The left wing hate lobby for Joe Wilson

Washington Times Editorial:

Some old canards just never die. New information from special counsel Patrick Fitzgerald's investigation about whether former CIA agent Valerie Plame's identity was leaked by the White House as part of a campaign to "discredit" her husband has spurred new efforts to depict him as an innocent victim targeted by a Bush administration smear campaign for telling the truth.
Joseph Wilson, a retired Foreign Service officer, was dispatched to Iraq in February 2002 by the CIA, at his wife's suggestion, to investigate whether Saddam Hussein had tried to purchase "yellowcake" uranium from Niger. In July 2003, Mr. Wilson accused the Bush administration of manipulating intelligence in order to make a case for war with Iraq.
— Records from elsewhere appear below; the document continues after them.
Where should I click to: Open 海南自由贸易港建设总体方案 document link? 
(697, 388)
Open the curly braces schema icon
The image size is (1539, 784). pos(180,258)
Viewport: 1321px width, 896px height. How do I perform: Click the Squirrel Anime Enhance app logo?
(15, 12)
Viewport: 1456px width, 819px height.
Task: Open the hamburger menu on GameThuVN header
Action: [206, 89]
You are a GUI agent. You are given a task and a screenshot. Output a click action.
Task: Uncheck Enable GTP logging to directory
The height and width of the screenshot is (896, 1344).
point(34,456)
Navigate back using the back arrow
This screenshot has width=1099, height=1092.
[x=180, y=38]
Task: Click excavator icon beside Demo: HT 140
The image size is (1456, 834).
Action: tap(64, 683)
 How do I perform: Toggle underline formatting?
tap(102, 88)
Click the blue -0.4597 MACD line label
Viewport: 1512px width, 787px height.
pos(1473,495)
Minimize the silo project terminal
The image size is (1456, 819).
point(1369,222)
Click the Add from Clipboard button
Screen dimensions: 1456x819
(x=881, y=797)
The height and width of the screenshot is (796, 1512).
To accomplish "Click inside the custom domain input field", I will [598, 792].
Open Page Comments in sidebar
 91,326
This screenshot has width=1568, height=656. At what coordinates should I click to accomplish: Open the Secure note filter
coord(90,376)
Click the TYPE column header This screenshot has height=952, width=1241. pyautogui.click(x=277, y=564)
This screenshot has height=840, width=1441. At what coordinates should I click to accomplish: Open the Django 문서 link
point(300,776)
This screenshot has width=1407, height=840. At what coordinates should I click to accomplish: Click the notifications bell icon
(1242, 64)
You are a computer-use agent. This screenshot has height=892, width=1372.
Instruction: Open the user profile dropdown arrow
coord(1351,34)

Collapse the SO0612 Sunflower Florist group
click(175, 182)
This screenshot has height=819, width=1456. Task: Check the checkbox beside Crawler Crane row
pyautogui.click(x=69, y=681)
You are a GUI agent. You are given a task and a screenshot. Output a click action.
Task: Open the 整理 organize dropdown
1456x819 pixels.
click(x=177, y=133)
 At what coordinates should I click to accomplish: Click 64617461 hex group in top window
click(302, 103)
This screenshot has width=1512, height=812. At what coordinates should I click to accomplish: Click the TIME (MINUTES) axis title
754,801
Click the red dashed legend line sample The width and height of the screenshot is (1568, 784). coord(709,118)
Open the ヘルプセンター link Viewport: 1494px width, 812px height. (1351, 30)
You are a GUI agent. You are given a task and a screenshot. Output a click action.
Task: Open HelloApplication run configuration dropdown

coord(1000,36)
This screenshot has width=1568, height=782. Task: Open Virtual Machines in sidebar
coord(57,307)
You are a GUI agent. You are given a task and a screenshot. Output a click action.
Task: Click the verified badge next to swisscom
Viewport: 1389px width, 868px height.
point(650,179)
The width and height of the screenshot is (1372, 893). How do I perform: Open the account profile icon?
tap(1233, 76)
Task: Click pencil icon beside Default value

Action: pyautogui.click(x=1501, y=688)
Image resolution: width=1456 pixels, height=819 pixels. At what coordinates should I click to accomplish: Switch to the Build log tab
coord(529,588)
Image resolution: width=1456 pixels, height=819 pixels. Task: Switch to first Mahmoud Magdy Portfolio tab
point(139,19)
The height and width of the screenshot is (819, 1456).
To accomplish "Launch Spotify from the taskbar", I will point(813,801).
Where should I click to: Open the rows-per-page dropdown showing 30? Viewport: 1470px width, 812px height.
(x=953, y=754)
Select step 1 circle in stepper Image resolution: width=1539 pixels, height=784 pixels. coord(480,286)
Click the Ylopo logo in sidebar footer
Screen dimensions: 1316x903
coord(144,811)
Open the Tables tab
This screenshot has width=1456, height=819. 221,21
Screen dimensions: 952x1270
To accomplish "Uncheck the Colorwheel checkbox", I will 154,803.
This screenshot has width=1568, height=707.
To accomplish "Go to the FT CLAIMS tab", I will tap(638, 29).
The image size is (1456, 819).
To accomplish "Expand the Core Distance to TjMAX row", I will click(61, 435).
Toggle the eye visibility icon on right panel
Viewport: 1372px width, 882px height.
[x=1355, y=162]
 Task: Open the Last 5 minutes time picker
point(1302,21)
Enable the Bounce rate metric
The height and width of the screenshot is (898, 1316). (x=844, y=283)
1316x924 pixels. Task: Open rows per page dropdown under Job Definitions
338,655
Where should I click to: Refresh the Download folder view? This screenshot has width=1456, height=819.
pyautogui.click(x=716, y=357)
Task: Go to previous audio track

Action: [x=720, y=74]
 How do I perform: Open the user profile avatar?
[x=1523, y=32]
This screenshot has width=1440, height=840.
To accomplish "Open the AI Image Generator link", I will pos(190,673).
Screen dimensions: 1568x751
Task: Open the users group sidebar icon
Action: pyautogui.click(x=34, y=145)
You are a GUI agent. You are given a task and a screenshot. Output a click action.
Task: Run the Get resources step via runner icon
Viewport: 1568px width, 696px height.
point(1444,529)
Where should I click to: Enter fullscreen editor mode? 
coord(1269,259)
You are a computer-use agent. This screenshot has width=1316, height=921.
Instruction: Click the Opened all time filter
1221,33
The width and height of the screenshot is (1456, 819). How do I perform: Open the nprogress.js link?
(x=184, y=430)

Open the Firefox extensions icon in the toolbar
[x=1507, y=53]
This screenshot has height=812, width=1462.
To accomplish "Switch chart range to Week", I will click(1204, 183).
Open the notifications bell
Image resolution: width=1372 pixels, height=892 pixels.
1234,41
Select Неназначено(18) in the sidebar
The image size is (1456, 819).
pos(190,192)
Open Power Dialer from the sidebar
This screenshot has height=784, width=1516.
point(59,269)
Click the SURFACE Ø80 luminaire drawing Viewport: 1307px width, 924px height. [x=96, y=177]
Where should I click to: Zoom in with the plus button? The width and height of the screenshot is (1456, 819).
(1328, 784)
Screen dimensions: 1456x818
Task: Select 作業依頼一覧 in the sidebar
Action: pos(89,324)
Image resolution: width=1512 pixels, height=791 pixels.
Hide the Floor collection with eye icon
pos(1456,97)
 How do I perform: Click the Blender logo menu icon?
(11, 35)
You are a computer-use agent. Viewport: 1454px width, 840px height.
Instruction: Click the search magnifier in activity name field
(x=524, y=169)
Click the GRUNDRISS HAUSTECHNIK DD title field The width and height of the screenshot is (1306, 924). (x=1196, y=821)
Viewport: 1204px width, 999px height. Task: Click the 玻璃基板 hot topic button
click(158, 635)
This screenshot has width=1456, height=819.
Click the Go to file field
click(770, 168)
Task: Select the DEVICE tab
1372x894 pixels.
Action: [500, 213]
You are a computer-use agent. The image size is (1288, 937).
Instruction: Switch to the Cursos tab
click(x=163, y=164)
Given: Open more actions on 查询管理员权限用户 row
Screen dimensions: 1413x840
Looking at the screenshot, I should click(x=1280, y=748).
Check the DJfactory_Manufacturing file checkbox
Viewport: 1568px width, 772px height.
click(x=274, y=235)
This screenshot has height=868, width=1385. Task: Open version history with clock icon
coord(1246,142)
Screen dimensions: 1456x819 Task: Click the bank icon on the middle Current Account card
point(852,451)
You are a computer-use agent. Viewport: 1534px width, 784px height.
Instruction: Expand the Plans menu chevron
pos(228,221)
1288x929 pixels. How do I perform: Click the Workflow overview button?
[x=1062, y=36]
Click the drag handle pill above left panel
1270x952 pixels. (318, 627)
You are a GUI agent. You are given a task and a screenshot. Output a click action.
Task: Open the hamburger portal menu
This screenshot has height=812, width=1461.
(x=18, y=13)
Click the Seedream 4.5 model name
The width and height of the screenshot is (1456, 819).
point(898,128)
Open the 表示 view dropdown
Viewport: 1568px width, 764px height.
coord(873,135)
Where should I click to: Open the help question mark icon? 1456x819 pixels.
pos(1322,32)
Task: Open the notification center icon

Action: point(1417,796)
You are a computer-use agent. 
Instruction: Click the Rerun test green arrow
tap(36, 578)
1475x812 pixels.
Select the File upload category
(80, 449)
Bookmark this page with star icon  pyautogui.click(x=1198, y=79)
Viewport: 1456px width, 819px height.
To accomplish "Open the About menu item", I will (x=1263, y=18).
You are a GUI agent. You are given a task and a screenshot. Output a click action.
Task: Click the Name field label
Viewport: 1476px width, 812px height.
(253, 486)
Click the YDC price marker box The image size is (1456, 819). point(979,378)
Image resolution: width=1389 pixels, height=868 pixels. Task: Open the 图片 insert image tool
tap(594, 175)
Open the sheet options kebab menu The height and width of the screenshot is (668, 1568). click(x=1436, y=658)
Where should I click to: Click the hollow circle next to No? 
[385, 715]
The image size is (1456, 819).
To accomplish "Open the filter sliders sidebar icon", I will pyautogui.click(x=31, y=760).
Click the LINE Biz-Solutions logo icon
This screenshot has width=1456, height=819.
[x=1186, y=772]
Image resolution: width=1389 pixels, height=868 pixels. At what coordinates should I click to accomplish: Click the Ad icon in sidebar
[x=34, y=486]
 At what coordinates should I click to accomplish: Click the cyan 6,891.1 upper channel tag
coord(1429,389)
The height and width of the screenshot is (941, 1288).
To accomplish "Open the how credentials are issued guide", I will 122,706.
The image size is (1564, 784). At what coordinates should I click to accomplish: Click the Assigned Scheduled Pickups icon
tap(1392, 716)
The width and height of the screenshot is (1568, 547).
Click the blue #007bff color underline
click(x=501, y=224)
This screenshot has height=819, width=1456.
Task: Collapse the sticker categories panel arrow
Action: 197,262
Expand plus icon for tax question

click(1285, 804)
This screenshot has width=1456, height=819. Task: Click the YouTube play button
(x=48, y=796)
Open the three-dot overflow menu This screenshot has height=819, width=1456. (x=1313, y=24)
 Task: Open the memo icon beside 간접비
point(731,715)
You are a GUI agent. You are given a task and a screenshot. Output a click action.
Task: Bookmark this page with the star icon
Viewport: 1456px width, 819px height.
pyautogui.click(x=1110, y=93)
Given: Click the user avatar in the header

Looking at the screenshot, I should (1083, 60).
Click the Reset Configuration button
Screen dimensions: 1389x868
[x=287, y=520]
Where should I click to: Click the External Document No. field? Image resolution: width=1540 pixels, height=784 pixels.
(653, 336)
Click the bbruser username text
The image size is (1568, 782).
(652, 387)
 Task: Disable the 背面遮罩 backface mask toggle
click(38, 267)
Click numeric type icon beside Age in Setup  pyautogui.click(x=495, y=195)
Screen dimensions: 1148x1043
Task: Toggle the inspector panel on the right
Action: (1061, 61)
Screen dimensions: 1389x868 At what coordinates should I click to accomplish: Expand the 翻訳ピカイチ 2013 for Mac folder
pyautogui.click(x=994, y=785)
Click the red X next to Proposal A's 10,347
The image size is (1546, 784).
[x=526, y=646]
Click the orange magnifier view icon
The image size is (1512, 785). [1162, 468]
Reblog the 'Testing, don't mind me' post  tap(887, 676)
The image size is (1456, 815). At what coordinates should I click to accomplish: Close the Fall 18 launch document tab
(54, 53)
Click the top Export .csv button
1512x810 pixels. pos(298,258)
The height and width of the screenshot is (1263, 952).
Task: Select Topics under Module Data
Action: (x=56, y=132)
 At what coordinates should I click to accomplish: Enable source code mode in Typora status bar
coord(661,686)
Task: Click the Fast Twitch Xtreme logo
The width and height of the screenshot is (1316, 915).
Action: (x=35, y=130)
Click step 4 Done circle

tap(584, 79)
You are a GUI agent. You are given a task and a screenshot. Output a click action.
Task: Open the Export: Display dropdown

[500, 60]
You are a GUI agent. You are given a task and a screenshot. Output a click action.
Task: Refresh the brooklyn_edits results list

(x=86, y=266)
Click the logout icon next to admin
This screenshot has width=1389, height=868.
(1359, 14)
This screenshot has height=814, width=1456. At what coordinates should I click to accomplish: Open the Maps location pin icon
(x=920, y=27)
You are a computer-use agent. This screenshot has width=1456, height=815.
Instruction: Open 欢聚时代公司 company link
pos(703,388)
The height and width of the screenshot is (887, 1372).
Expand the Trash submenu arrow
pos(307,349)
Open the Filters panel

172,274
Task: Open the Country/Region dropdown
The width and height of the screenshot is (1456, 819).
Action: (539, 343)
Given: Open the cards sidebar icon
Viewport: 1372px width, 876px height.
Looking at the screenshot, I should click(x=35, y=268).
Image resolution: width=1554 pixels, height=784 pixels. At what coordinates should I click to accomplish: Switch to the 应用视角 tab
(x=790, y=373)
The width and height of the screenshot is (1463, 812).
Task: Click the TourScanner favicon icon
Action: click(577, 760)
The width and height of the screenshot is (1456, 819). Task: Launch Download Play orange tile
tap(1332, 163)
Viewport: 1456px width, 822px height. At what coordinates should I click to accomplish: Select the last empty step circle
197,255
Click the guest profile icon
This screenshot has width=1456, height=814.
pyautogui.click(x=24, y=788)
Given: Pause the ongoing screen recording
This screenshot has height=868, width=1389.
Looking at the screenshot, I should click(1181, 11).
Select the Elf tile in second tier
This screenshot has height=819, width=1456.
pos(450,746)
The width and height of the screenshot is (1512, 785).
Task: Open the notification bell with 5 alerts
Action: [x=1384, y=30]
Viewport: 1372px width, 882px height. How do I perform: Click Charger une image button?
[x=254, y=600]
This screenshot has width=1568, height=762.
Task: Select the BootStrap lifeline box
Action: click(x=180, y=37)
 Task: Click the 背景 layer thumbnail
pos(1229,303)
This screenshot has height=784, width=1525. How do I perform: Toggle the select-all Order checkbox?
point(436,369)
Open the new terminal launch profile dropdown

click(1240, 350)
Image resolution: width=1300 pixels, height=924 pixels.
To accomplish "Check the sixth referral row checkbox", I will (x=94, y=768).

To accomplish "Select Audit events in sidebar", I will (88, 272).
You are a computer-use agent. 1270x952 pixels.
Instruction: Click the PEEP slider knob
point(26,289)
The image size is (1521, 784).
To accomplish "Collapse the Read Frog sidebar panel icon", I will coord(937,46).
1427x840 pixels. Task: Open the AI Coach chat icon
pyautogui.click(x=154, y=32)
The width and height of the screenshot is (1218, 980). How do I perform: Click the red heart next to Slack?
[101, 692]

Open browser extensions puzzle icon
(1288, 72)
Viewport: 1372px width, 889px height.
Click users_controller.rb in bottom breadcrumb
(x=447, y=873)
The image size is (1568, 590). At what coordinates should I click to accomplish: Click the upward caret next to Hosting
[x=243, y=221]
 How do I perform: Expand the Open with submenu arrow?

He claimed that his investigation 17 months earlier should have debunked the notion that Iraq had attempted to purchase uranium from Niger.
But the case against the White House, as represented by some in the mainstream media, is based on sloppy, tendentious reporting. On Monday night's "Hardball" program on MSNBC, reporter David Shuster asserted that "much" of what Scooter Libby told New York Times reporter Judith Miller about the October 2002 National Intelligence Estimate report on Iraq in an effort to rebut Mr. Wilson was untrue. But Nathan Goulding, who blogs on National Review Online, found three significant facts that Mr. Shuster appears to have missed in whole or in part: Perhaps the most egregious was when Mr. Shuster asserted that language stating that Iraq was "vigorously trying" to procure uranium did not appear in the National Intelligence Estimate report at all. Mr. Golding found the phrase on page 24 of the document.

...

But the fact is that Mr. Wilson has little credibility left, as his charges against the Bush administration were eviscerated by the Senate Intelligence Committee in its July 2004 report on prewar intelligence. Here's the way Susan Schmidt of The Washington Post (in a story buried on page A9) described the report on July 10, 2004: "Wilson's assertions -- both about what he did in Niger and what the Bush administration did with the information -- were undermined yesterday in a bipartisan Senate intelligence committee report. The panel found that Wilson's report, rather than debunking intelligence about purported uranium sales to Iraq, as he has said, bolstered the case for most intelligence analysts."
In the same story, Miss Schmidt added that Mr. Wilson "provided misleading information" to her newspaper claiming that certain documents had been forged.
Both Miss Schmidt, and even more so NBC News correspondent Andrea Mitchell, have been harshly attacked by the Huffington Post and other liberal blogs, for challenging parts of Mr. Wilson's version of reality. It is no exaggeration to say that Miss Mitchell -- often described using unprintable epithets -- has become a hate figure with some of the left-wing bloggers for daring to question Joseph Wilson's story.